■ Texte
Il y a peu de temps, je voyageais à l’étranger et je me suis retrouvé de nouveau à l’aérogare en train d’attendre : à l’entrée, au poste de sécurité, au comptoir des billets, devant l’agent de l’immigration… avant d’atteindre la salle d’attente prêt pour l’embarquement. J’ai beaucoup de temps pour observer les autres personnes qui attendent elles aussi. Certains sont là depuis assez longtemps et se sont endormi. D’autres prennent soin de leurs gamins perturbés par un lever hâtif. Voilà un jeune couple occupé chacun à son téléphone portable pour avertir leurs amis des dernières nouvelles. Et moi, je regarde ma montre qui indique que je puis continuer de lire mon roman pendant encore deux heures…
Il est intéressant de constater ce que chacun fait durant ce temps d’attente. Quelle perte de temps parfois! De plus en plus de gens voyagent avec leur portable ; ils continuent de travailler, regardent un film ou s’amusent à jouer un solitaire. À coup sûr, peu de personnes ne veulent entreprendre une conversation avec son voisin même s’ils voyageront ensemble pendant quelques heures avant d’atteindre leur commune destination. Seul un problème de moteur à bord pourra rapprocher tout ce bon monde. Mais pour le moment, ils aiguisent leur patience et espèrent que leur vol n’aura pas de retard. Enfin, une douce voix féminine se fait entendre au haut-parleur : « Nous sommes maintenant prêts pour l’embarquement! » Tous se précipitent pour faire une longue queue d’attente, comme s’il n’y aurait pas assez de sièges dans l’avion.
Nous sommes en pleine saison pascale et nous avons célébré avec éclat la résurrection du Seigneur. C’est peut-être un bon temps pour méditer sur la qualité de notre attente de son retour dans la gloire. Au tout début, certains chrétiens croyaient que le retour du Seigneur serait imminent, qu’ils le reverraient de leur vivant. Ils se croisaient les bras en l’attendant. Ainsi, Paul écrit dans sa lettre aux Thessaloniciens : « Nous avons entendu dire que certains parmi vous étaient afférés à ne rien faire… Nous leur demandons dans le Seigneur de manger le pain qu’ils auront gagné et de travailler en toute quiétude. » (2 Thes 3, 10-13) Ne faudrait-il pas regarder d’un peu plus près à la manière dont nous attendons le retour du Seigneur ?

■ Votre tâche
Indiquez si chaque énoncé concorde avec le texte sur l'attente, par oui ou par non, en citant mot pour mot les termes décisifs du texte.
1. Le récit évoque la lecture d'un roman pendant l'attente à l'aérogare.
2. C'est une voix masculine qui annonce l'embarquement au haut-parleur.
3. D'après le texte, tous les premiers chrétiens croyaient que le retour du Seigneur serait imminent.
Ces lignes ne sont pas nécessaires.

[Lignes indiquant où se trouvent les cibles]
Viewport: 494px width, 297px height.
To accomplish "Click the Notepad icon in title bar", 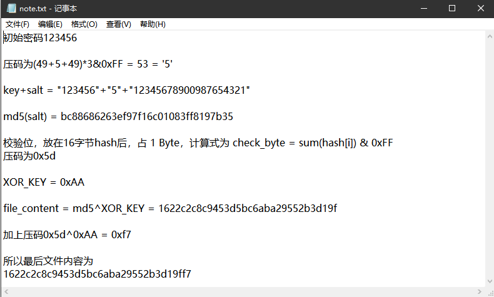I will coord(9,8).
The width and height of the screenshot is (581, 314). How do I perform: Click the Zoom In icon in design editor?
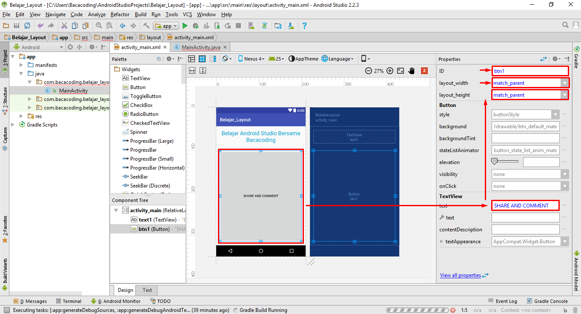390,71
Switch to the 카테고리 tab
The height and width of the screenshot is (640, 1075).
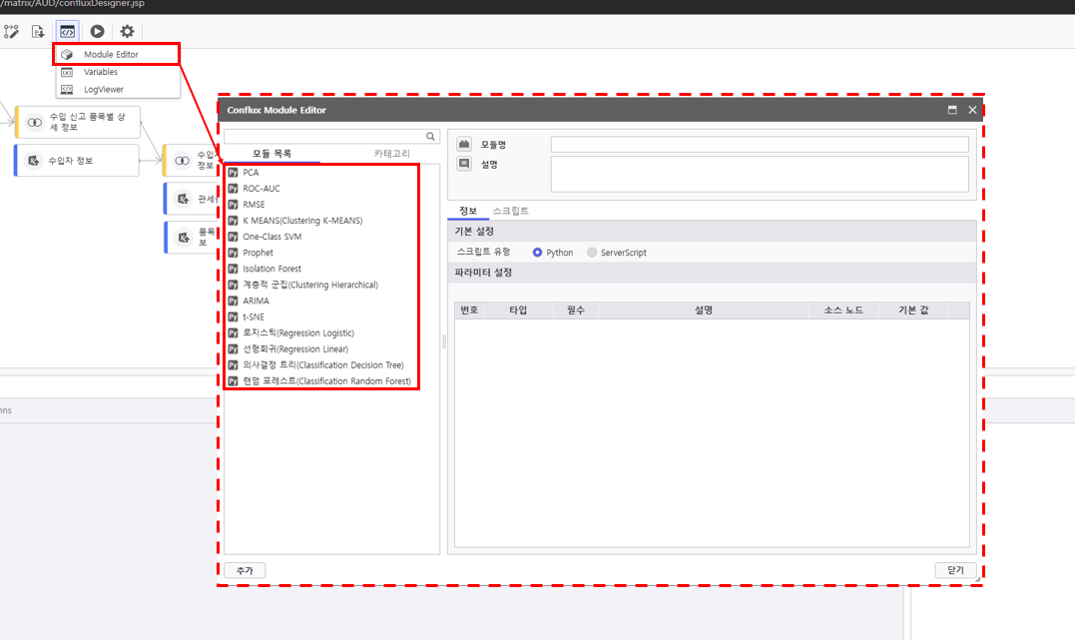click(391, 154)
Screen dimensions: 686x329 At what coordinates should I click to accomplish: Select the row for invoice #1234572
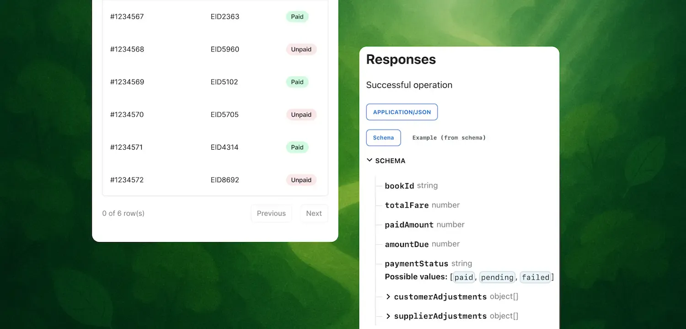[x=215, y=180]

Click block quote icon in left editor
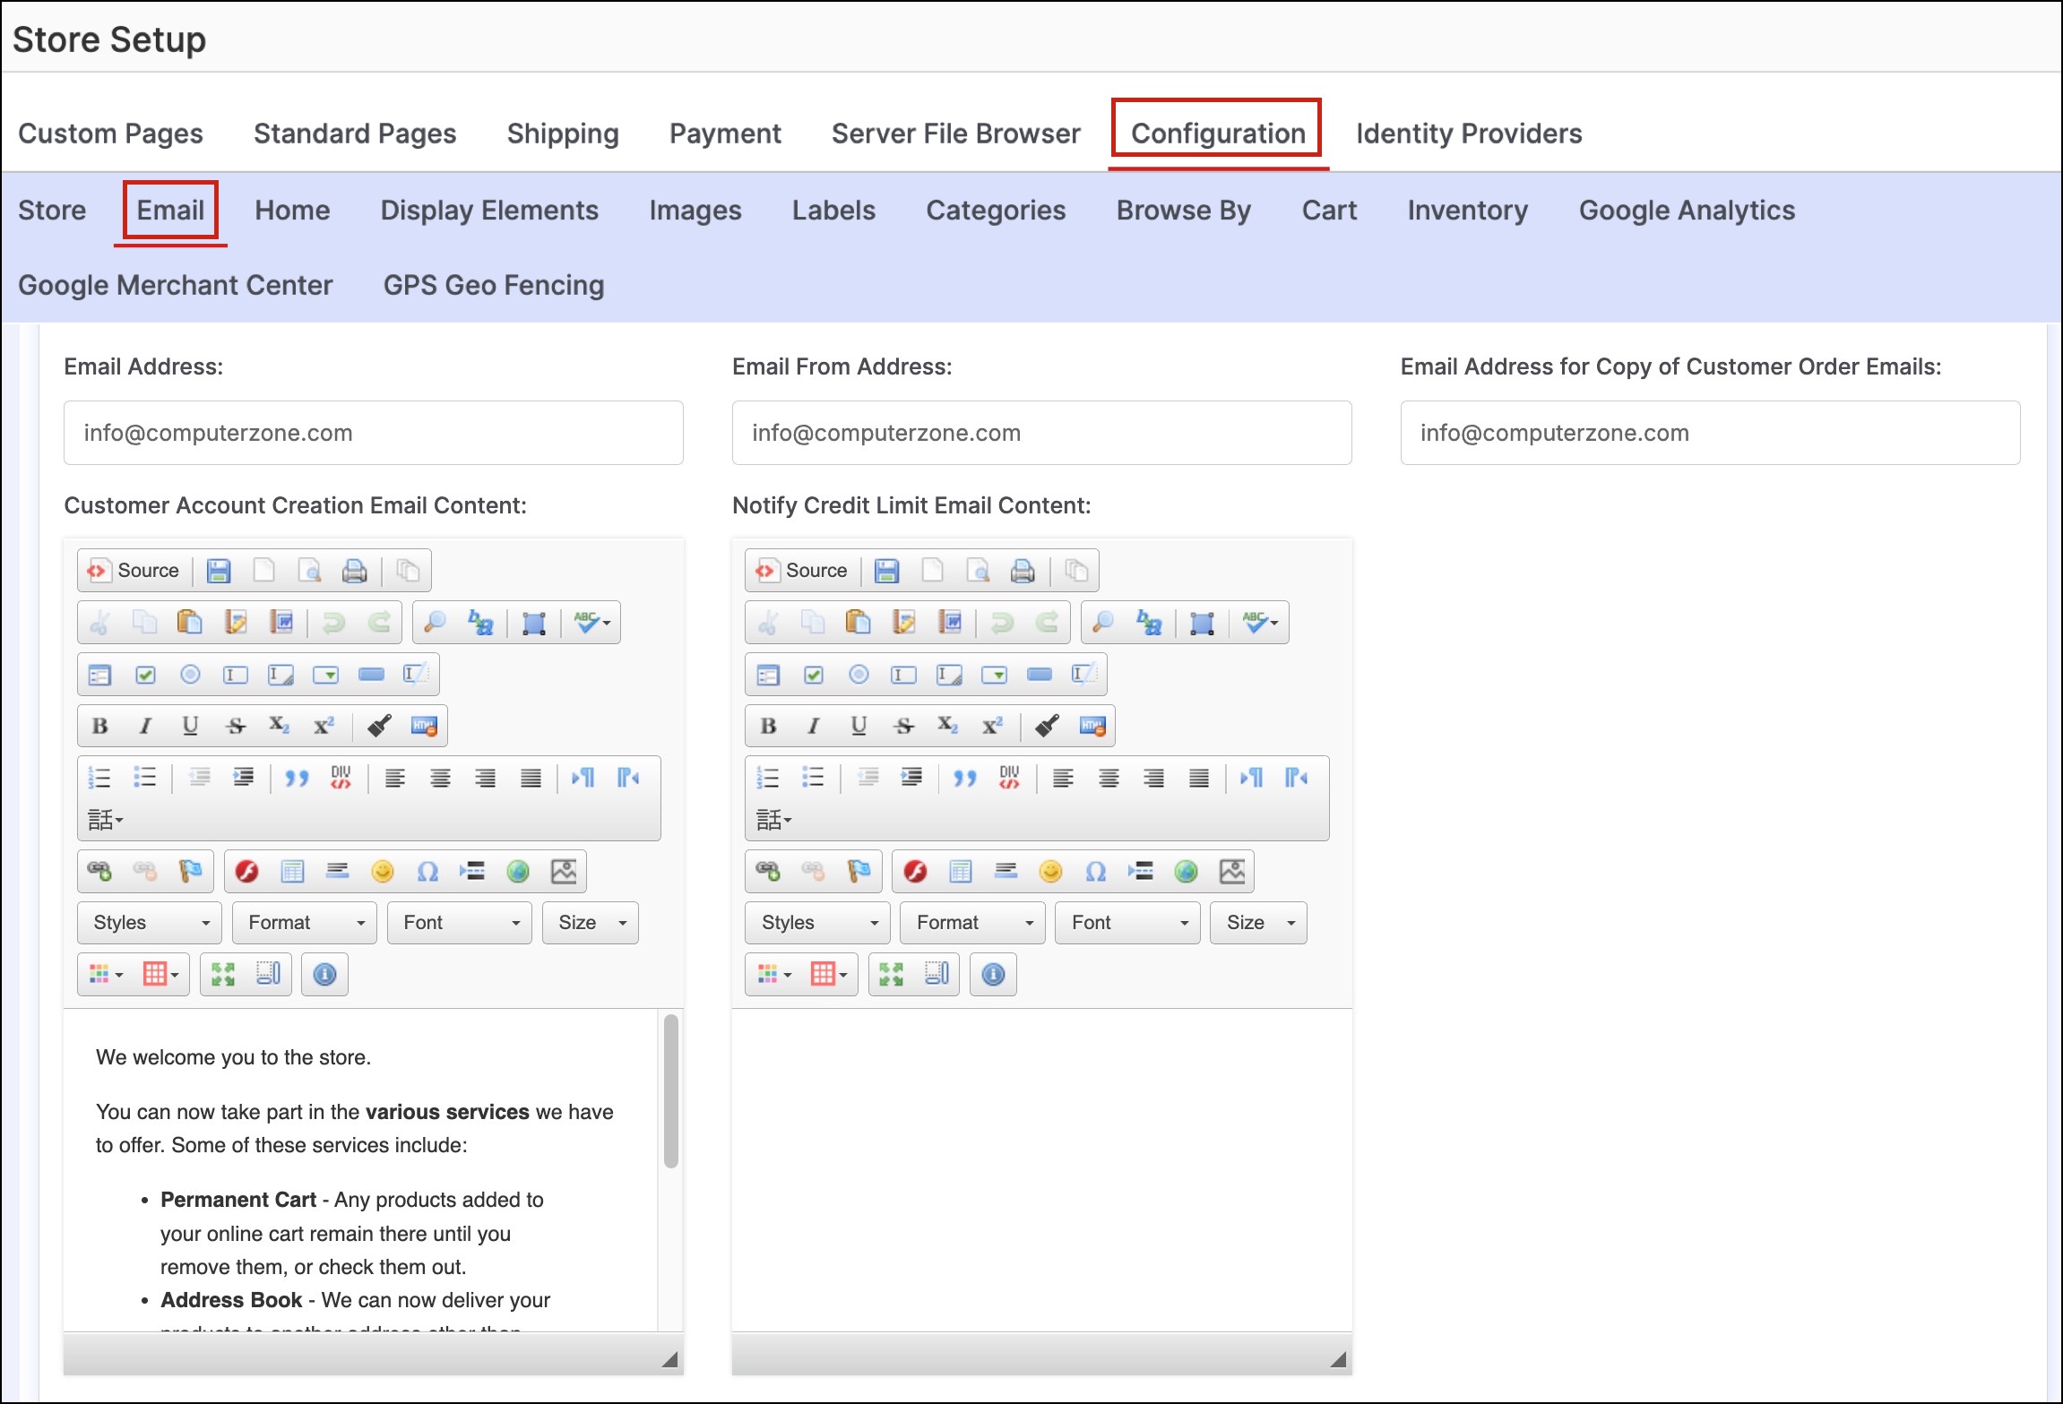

■ Réponse complète
1. Oui : « je puis continuer de lire mon roman pendant encore deux heures »
2. Non : « une douce voix féminine se fait entendre au haut-parleur »
3. Non : « certains chrétiens croyaient que le retour du Seigneur serait imminent »